# start of Document passage

State-of-the-art machine learning/AI systems consist of complex pipelines with choices of hyperparameters, models and configuration details that need to be tuned for optimal performance. Azure AutoML is the software for automating the time consuming, iterative tasks of machine learning model development. It allows data scientists, analysts, and developers to build ML models with high scale, efficiency, and productivity all while sustaining model quality
Azure Auto-ML
Azure Automated Machine Learning – cloud-based environment for training, deploying, automating, managing and tracking ML models. Automated machine learning picks an algorithm and hyperparameters for you and generates a model ready for deployment.
Automated ML democratizes the machine learning model development process, and empowers its users, no matter their data science expertise, to identify an end-to-end machine learning pipeline for any problem.
Data scientists, analysts, and developers across industries can use automated ML to:
- Implement ML solutions without extensive programming knowledge
- Save time and resources
- Leverage data science best practices
- Provide agile problem-solving
Benefits for companies:
- Automatically build and deploy predictive models using the no-code UI or through a code-first notebooks experience.
- Increase productivity with easy data exploration and profiling and with intelligent feature engineering.
- Easily create accurate models customized to your data and refined by a wide array of algorithms and hyperparameters.
- Build responsible AI solutions with model interpretability, and fine-tune your models to improve accuracy.
Azure AutoML: classify, regression, & forecast
Azure Automated Machine Learning could be applied to classifications, regressions and forecasting. Classification is a common machine learning task. Azure Machine Learning offers featurizations specifically for these tasks, such as deep neural network text featurizers for classification. Common classification examples include fraud detection, handwriting recognition, and object detection.
Regression tasks are also a common supervised learning task. Azure Machine Learning offers featurizations specifically for these tasks. Different from classification where predicted output values are categorical, regression models predict numerical output values based on independent predictors. In regression, the objective is to help establish the relationship among those independent predictor variables by estimating how one variable impacts the others. For example, automobile price based on features like, gas mileage, safety rating, etc.

# end of Document passage

● Given instruction A
Render the lines of the listing as a numbered list, leaving out blank lines, starting with the line that contains "How do I perform: Click bullet" and going on through the line that contains "(x=410, y=148)".
The listing that comes next has no connection to the Azure AutoML text.

# start of Information given

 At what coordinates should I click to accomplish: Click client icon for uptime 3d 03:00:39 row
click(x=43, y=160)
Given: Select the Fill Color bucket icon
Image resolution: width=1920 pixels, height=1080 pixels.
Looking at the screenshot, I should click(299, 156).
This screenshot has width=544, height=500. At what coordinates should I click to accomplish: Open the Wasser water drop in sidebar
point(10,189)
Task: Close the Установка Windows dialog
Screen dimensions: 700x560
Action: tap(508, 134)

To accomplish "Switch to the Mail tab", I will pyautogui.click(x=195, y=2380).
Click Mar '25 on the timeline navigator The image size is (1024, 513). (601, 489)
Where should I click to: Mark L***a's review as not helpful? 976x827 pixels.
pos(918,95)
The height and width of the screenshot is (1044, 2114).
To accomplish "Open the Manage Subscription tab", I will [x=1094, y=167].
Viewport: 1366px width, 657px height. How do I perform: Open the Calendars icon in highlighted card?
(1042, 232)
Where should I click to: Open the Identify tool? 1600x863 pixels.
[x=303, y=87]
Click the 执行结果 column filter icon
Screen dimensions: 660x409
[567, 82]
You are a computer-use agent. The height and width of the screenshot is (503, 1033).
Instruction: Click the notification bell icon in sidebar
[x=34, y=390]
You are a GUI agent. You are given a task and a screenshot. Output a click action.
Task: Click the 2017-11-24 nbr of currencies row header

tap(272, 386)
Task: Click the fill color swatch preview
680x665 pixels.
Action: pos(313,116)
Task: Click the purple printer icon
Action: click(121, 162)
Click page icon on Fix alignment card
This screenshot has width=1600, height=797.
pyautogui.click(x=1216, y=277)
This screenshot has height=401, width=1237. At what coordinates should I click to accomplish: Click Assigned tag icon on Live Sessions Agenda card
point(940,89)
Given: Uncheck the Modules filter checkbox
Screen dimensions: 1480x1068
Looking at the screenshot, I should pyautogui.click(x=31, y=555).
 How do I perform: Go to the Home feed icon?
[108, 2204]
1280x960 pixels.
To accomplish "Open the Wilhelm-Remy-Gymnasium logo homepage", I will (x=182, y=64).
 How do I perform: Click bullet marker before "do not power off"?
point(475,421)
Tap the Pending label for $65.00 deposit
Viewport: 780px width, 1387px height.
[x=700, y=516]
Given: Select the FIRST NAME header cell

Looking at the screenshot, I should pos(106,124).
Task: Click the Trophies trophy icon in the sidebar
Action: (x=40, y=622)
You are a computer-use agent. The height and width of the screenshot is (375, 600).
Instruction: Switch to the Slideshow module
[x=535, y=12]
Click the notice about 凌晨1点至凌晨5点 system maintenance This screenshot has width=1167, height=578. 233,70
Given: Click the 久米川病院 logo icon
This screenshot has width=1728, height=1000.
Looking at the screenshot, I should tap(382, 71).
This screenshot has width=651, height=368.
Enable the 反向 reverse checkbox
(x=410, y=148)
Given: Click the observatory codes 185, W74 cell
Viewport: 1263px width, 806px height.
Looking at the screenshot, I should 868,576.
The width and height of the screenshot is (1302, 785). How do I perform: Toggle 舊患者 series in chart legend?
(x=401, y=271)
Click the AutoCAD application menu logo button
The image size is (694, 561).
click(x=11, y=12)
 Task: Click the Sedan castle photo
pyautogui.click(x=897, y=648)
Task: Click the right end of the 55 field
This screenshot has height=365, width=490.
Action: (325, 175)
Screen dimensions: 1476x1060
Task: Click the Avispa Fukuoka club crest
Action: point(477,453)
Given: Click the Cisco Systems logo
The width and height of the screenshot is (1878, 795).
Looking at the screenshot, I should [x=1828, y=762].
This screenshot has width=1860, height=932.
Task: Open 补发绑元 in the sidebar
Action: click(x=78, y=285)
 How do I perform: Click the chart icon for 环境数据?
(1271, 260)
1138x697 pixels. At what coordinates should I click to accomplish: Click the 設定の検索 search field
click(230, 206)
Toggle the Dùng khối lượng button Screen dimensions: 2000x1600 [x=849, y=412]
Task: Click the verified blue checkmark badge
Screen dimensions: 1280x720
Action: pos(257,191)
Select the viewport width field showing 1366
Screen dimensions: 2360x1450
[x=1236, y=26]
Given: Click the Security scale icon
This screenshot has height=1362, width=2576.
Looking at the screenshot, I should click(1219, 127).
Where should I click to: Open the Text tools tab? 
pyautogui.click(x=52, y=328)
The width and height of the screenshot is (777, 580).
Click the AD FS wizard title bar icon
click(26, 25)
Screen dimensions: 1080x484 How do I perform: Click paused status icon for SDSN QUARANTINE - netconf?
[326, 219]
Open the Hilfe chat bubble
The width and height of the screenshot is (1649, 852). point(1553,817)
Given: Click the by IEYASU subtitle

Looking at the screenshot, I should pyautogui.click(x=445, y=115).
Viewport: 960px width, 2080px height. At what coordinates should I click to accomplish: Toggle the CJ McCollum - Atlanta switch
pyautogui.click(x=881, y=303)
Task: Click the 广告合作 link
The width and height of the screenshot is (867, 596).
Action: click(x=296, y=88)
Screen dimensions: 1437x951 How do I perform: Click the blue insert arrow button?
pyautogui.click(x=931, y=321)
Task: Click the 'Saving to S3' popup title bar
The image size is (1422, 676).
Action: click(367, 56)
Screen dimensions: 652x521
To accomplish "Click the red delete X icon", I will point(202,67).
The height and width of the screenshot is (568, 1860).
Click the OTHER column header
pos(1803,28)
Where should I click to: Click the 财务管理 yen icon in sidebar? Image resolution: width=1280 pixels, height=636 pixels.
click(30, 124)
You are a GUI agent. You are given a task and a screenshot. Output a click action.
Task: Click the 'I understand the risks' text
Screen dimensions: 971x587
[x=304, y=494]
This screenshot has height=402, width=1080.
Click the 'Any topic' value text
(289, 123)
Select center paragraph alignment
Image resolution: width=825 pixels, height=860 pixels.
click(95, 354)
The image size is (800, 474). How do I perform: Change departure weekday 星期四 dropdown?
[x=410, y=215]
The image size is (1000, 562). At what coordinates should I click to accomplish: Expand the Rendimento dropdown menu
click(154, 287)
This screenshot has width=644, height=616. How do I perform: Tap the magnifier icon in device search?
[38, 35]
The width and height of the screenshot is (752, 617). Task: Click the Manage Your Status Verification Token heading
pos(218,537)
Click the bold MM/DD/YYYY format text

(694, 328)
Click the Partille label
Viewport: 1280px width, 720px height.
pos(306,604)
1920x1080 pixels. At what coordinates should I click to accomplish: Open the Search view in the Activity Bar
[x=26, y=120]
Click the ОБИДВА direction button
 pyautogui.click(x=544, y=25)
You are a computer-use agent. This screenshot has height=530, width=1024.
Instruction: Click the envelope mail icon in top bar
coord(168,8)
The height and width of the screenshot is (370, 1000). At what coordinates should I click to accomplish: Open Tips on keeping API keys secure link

# end of Information given

● Given instruction B
Rewrite the Azure AutoML text starting with "Data scientists, analysts, and developers across" and going on through "to improve accuracy.", swapping "agile" for "flexible".

● Expected answer A
1.  How do I perform: Click bullet marker before "do not power off"?
2. point(475,421)
3. Tap the Pending label for $65.00 deposit
4. Viewport: 780px width, 1387px height.
5. [x=700, y=516]
6. Given: Select the FIRST NAME header cell
7. Looking at the screenshot, I should pos(106,124).
8. Task: Click the Trophies trophy icon in the sidebar
9. Action: (x=40, y=622)
10. You are a computer-use agent. The height and width of the screenshot is (375, 600).
11. Instruction: Switch to the Slideshow module
12. [x=535, y=12]
13. Click the notice about 凌晨1点至凌晨5点 system maintenance This screenshot has width=1167, height=578. 233,70
14. Given: Click the 久米川病院 logo icon
15. This screenshot has width=1728, height=1000.
16. Looking at the screenshot, I should tap(382, 71).
17. This screenshot has width=651, height=368.
18. Enable the 反向 reverse checkbox
19. (x=410, y=148)

● Expected answer B
Data scientists, analysts, and developers across industries can use automated ML to:
- Implement ML solutions without extensive programming knowledge
- Save time and resources
- Leverage data science best practices
- Provide flexible problem-solving
Benefits for companies:
- Automatically build and deploy predictive models using the no-code UI or through a code-first notebooks experience.
- Increase productivity with easy data exploration and profiling and with intelligent feature engineering.
- Easily create accurate models customized to your data and refined by a wide array of algorithms and hyperparameters.
- Build responsible AI solutions with model interpretability, and fine-tune your models to improve accuracy.